Arquivada em 2018, uma PEC propunha a diminuição de membros da Câmara para 386, e do Senado de 81 para 54 — de 3 para 2 por Estado. É a terceira proposta mais votada na consulta pública do Senado, com mais de 1,8 milhões de votos favoráveis, contra apenas 10 mil contrários. Mas o número de parlamentares não é fato decisivo no peso do Legislativo no Orçamento público.

À guisa de exemplo, a França tem 924 congressistas para representar 67 milhões de cidadãos, a um custo sete vezes menor. Quando comparado ao Reino Unido, o Congresso Nacional é 20 vezes mais caro que o parlamento britânico, somando os mais de 1,4 mil assentos da Câmara dos Lordes e da Câmara dos Comuns. O Brasil está tão fora da curva nesse quesito que, excluindo o país do estudo, a média de gasto dos outros países com seus parlamentos gira em torno de 40 vezes a renda média das suas populações. Não é nem 10% do que acontece aqui.

O cerne da questão, portanto, não é a quantidade de parlamentares, mas a qualidade das despesas. Algo que o brasileiro está cansado de saber. As famosas regalias das mais altas castas do serviço público, com supersalários, auxílios, apartamentos funcionais, carros oficiais, dezenas de assessores e gordas cotas de gabinete que cobrem até os gastos mais banais, como passagens aéreas, combustível, telefonia e serviços postais. Tão conhecida quanto as mordomias é a solução para esse absurdo, político, fiscal e ético, quando há tantas e tão mais urgentes necessidades para os recursos públicos: a tão esperada reforma administrativa.

A mesma prometida reforma que ajudou a guiar Bolsonaro ao Planalto e que agora, dois anos e meio após as eleições, tramita no Congresso totalmente descaracterizada, quase irreconhecível se comparada ao compromisso de austeridade do então superministro Paulo GuedesNão dá para falar em reforma administrativa séria sem mexer nesse vespeiro, cravou este jornal, neste mesmo espaço, ao atacar, entre outros desvios de propósito, a portaria do governo que retirou o abate-teto de salários de servidores aposentados que ocupam outros cargos públicos.

Enquanto patina na reforma administrativa, avança com propostas esdrúxulas para a reforma tributária, que em seu cordel de distorções não reduz desigualdades, onera os mais pobres e ainda afasta investidores.
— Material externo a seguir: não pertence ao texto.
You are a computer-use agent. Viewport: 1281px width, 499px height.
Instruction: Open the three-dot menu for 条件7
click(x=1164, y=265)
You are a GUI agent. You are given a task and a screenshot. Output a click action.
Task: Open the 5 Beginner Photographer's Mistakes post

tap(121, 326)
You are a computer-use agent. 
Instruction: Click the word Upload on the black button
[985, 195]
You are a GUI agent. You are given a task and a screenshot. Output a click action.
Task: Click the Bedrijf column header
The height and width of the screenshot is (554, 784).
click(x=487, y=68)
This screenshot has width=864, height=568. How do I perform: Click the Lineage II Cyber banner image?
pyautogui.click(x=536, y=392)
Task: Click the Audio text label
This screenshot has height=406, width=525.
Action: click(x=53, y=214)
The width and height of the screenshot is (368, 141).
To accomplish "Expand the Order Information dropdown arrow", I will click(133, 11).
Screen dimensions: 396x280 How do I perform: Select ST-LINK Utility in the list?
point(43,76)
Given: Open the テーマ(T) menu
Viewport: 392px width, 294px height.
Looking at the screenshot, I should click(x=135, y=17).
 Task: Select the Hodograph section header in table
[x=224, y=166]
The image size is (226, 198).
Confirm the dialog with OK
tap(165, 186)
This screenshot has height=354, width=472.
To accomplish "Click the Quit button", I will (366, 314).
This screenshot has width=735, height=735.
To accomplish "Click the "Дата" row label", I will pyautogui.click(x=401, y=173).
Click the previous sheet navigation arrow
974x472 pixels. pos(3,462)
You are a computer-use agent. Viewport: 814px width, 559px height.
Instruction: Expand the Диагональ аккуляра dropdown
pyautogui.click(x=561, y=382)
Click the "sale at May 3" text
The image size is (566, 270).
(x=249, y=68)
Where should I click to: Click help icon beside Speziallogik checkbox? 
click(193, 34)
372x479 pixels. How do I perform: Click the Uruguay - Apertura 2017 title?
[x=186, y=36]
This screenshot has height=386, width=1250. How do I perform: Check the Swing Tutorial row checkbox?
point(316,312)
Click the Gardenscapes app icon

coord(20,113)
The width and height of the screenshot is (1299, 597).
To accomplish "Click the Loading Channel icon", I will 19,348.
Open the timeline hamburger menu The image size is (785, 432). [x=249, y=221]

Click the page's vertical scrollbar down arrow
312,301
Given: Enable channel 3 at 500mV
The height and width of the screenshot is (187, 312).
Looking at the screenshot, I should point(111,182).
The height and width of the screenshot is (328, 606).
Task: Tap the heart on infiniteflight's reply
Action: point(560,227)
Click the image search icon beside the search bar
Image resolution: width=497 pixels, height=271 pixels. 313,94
Uma máquina pública adiposa nunca foi justa, mas torna-se imoral em um momento em que os brasileiros veem seus salários derreterem diante da alta de preços e da inflação, sobretudo de itens básicos como água, luz, gás e aluguel. O Congresso Nacional precisa de um moralizante corte na própria carne. Tocar as reformas é urgente, mas essa urgência não autoriza atropelos, muito menos condescendências com os já tanto — e há tanto tempo — privilegiados.